:: EXERCISE DETAILS ::
The answer should be an exact repeat of the stretch of material below from the line containing "You are a computer-use agent. Image" through the line containing "Instruction: Select the Related segment tab".

:: THE RECORDS ::
|---|

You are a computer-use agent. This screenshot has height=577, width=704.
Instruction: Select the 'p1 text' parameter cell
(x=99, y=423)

|---|

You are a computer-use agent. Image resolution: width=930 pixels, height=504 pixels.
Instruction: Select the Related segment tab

|---|

:: OUTPUT OF THE EXERCISE ::
You are a computer-use agent. Image resolution: width=930 pixels, height=504 pixels.
Instruction: Select the Related segment tab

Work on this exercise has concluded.